OutRage! UK Responds

Longtime London gay activist and friend Brett Lock, who's been integral in the global effort to stop murder music that encourages and applauds attacks on gays, today made me aware of a head-scratching news article that ran on Sunday in the Jamaica Observer. From Tampa, the story said:

As the entertainer's Monday trial date looms, supporters living here have expressed their desire to see the four-time Grammy nominee freed of the drug-related charges against him. [...]

Some supporters here believe that the artiste is innocent and that he had been set up. [...] On one hand there are those who believe, as Banton's legal team is contending, that the Government had set up the artiste.

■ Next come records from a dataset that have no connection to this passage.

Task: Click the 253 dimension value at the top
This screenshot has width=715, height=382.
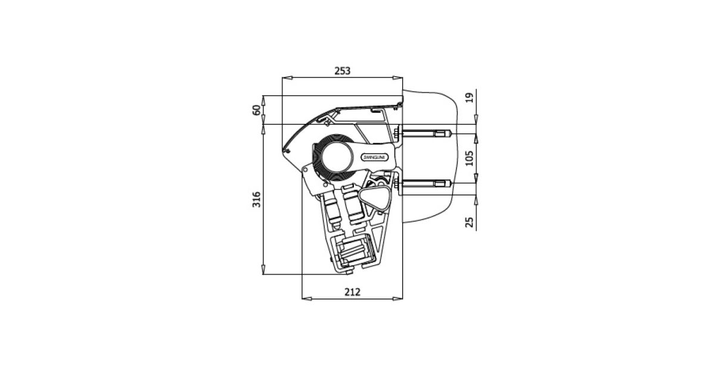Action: point(342,70)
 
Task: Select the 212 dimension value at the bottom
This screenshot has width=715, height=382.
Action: point(352,292)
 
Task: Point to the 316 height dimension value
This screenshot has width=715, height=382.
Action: point(257,200)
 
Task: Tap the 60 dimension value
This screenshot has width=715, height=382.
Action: point(257,110)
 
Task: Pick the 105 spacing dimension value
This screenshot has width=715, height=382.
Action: point(470,159)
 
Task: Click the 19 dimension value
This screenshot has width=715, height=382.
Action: point(470,98)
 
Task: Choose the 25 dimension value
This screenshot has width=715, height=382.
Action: point(470,222)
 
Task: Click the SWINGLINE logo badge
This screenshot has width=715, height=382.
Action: point(375,157)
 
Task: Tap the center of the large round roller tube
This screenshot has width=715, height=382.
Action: point(337,157)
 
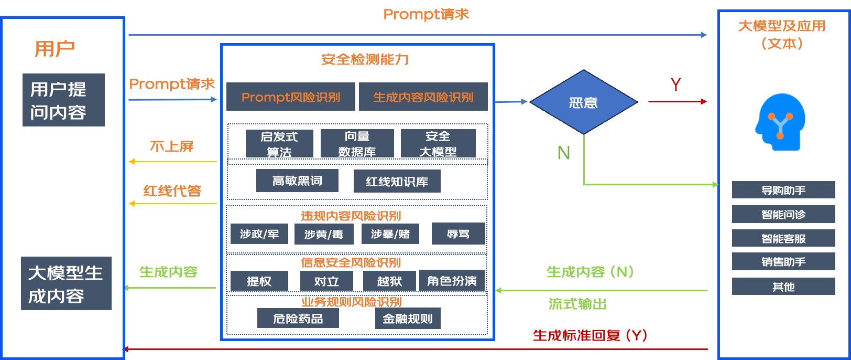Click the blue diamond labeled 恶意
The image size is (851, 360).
(583, 102)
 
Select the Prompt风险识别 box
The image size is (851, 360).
(290, 97)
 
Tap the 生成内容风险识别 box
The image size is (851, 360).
(423, 97)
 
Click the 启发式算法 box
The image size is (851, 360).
(279, 144)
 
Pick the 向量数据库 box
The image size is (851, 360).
(357, 144)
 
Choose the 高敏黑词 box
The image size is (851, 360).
(297, 181)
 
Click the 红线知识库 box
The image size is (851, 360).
(397, 182)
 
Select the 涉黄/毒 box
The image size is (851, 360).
(323, 234)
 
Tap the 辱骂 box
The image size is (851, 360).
(458, 234)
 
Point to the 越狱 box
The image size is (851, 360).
(389, 281)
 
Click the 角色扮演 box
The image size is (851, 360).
(452, 281)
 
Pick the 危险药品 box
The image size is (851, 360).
(298, 319)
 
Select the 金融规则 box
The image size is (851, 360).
(408, 319)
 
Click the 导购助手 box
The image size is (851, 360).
(783, 190)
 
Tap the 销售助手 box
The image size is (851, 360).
(783, 262)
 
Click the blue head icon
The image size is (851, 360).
(780, 122)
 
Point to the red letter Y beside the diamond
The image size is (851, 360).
(675, 84)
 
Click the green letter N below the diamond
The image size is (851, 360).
(563, 153)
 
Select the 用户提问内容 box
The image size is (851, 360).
(63, 100)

But there are those who believe that he was set up by the "powerful and influential" gay community. [...]

The years of acrimony between Banton and the gay community and the financial toll it has taken on the artiste forced Banton last year October to meet with members of the gay community in Los Angeles [sic]. [...] (That controversial meeting, to which I was a party, took place in Larkspur, just north of San Francisco. -MP)

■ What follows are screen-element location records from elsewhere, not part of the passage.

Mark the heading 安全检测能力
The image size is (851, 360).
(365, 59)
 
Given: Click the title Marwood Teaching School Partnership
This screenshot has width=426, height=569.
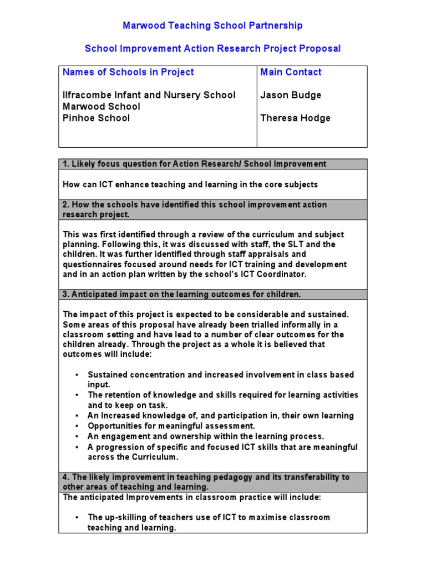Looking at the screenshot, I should pos(212,26).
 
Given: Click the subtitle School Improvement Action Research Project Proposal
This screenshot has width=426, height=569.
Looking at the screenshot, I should pos(212,48).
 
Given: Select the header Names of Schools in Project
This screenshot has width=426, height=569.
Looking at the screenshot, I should pos(128,72).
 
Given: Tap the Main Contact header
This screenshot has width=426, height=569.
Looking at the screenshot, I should pos(291,72).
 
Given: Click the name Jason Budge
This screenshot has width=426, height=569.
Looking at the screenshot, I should pos(291,95).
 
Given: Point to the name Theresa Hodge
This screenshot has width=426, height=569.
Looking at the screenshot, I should pos(295,118).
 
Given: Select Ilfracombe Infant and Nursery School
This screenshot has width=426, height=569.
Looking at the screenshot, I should pos(149,95).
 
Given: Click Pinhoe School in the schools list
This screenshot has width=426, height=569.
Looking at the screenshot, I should pos(97,118).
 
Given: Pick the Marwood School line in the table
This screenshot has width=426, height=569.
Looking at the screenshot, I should pos(102,107).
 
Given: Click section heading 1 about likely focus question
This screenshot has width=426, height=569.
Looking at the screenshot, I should pos(194,164).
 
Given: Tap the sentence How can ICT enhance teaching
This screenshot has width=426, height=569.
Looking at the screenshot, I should pos(190,184).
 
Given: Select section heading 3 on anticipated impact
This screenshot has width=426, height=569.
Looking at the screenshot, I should pos(182,295).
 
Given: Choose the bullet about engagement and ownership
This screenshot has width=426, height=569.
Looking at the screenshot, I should pos(205,436).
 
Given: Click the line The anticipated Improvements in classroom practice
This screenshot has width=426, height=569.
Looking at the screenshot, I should pos(192,497).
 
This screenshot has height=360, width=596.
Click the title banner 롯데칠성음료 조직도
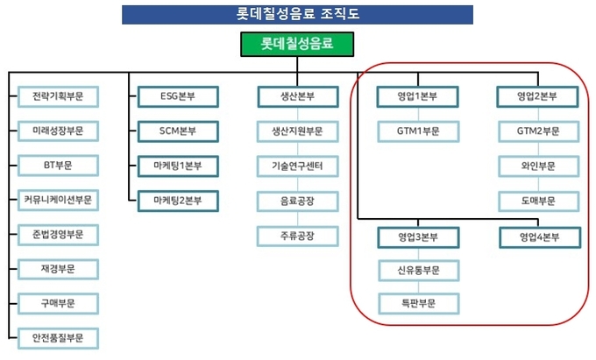tap(297, 14)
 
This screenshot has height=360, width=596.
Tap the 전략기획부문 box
tap(59, 96)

Federal U.S. prosecutors have cut a deal with Banton's two co-defendants, who have been singing like canaries against the singer's cocaine dealings over the years. It is utter nonsense for anyone to claim gays conspired with the federal drug agents to put Banton on trial and behind bars. His genuine problems are the evidence against him, his co-defendants and U.S. drug laws.

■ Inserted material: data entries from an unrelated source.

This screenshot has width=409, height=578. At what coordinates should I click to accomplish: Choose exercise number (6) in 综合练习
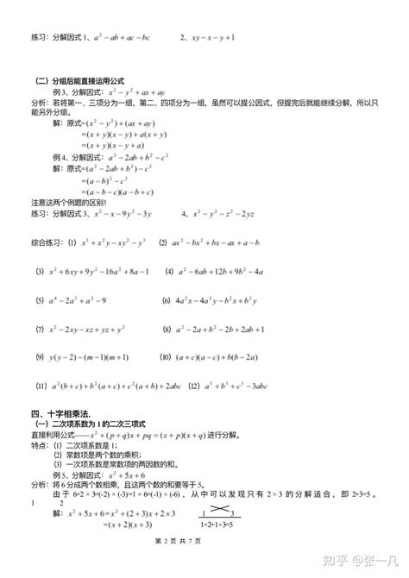[x=167, y=301]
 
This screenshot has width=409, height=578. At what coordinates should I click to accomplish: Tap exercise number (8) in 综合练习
[x=167, y=330]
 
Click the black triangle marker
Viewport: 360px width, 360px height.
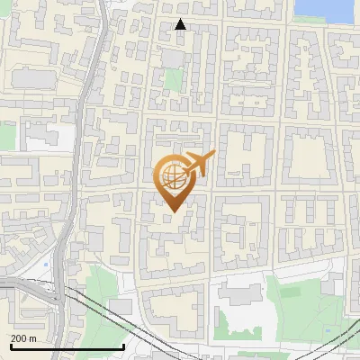click(x=181, y=24)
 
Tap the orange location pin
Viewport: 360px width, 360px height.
click(x=176, y=184)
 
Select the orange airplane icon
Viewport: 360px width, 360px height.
click(x=198, y=165)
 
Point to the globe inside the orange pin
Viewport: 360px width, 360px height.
click(x=174, y=176)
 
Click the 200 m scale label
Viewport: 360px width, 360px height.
click(x=24, y=338)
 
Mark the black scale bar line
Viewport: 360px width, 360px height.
click(x=67, y=346)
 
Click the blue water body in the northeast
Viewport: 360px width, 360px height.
click(x=324, y=9)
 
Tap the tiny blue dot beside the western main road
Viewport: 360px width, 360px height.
click(x=45, y=266)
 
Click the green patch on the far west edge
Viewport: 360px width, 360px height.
click(x=6, y=135)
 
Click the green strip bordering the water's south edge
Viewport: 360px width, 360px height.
click(x=324, y=26)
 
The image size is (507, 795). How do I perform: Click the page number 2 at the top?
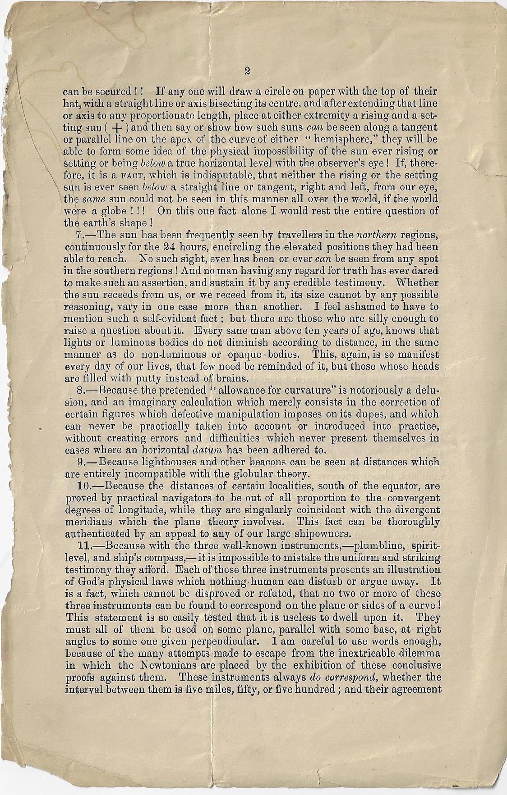tap(247, 70)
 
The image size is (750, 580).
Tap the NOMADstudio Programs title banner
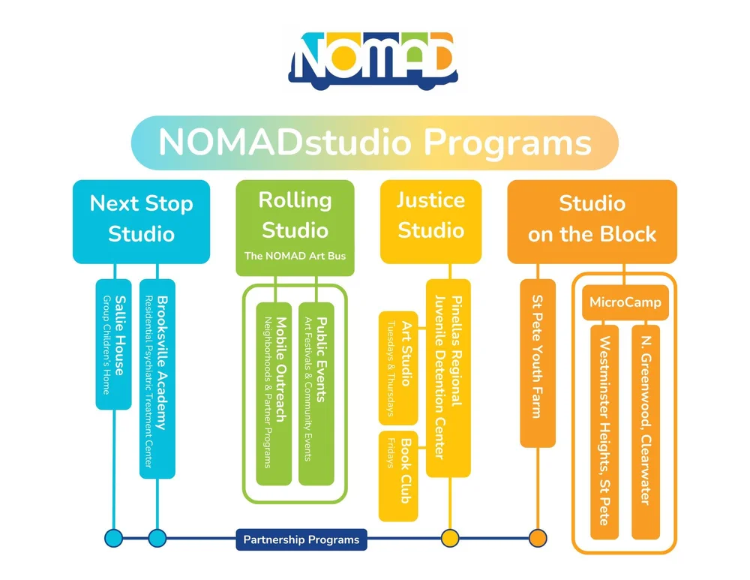pos(374,143)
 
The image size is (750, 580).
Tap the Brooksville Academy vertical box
pos(157,379)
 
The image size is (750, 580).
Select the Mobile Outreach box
pos(274,394)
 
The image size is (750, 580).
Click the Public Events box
pos(316,394)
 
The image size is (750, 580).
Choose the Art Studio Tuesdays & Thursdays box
pos(398,368)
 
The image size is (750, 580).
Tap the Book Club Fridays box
pos(398,476)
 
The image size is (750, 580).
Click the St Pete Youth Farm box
pos(538,363)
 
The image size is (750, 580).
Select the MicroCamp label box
pos(625,303)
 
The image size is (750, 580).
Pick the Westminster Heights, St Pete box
pos(604,431)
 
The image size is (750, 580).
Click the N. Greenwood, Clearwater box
pos(646,431)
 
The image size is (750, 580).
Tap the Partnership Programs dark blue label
pos(302,539)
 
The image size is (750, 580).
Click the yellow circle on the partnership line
pos(449,538)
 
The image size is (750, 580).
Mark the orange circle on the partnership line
pos(538,538)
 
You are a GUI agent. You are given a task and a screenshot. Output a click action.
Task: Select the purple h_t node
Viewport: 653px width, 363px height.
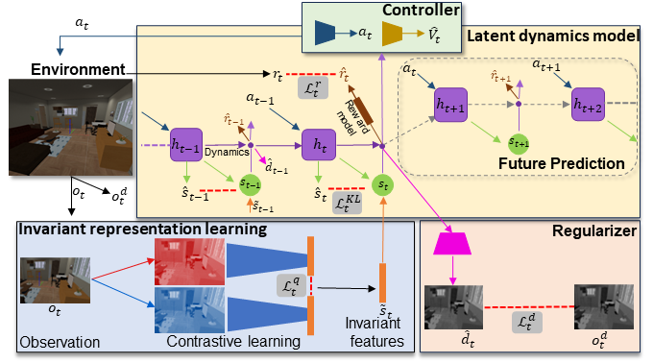(316, 146)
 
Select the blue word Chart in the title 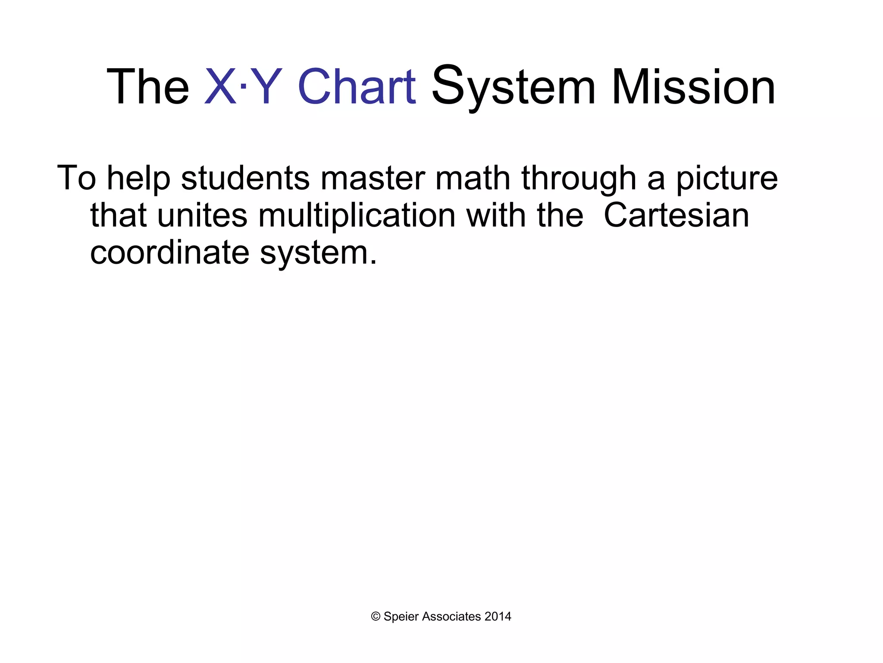pyautogui.click(x=357, y=88)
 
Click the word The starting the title pyautogui.click(x=148, y=88)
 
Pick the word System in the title pyautogui.click(x=514, y=88)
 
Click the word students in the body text pyautogui.click(x=245, y=178)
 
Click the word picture pyautogui.click(x=726, y=179)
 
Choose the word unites pyautogui.click(x=202, y=215)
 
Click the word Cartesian pyautogui.click(x=676, y=215)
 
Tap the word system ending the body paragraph pyautogui.click(x=317, y=254)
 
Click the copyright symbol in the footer pyautogui.click(x=376, y=617)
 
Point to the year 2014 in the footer pyautogui.click(x=498, y=617)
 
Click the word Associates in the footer pyautogui.click(x=451, y=617)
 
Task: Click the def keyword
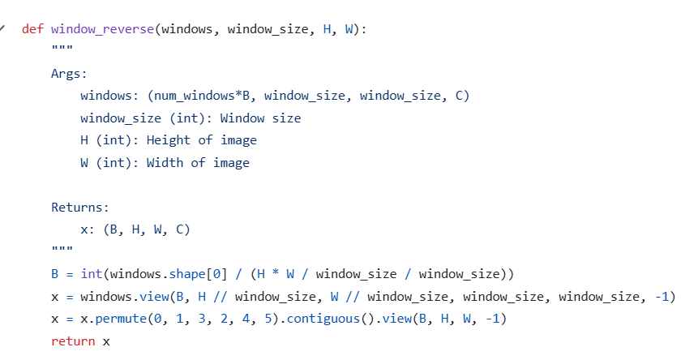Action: (32, 29)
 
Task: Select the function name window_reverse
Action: (102, 29)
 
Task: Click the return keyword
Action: (73, 341)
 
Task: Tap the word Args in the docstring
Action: (66, 74)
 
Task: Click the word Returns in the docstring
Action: (76, 208)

On behalf of the OutRage! activist organization, Brett Lock issued this comment to me:

"It is typical of the kind of mindless bigotry of Buju Banton's supporters that they would ignore the facts of the case and instead invent bizarre conspiracy theories in which gay people - one of the most institutionally persecuted and discriminated against groups around the world today - are really all-powerful and pulling the strings of government and law enforcement.

"Perhaps if they stopped to think for a while they might consider that were this surreal scenario true, gay people might instead use their 'power and influence' to end antigay laws and stop homophobic harassment by many police forces around the world, including in Jamaica.

"Instead they've constructed a fantasy in which we apparently squander our supposed 'power' victimising this minor celebrity. It's insane."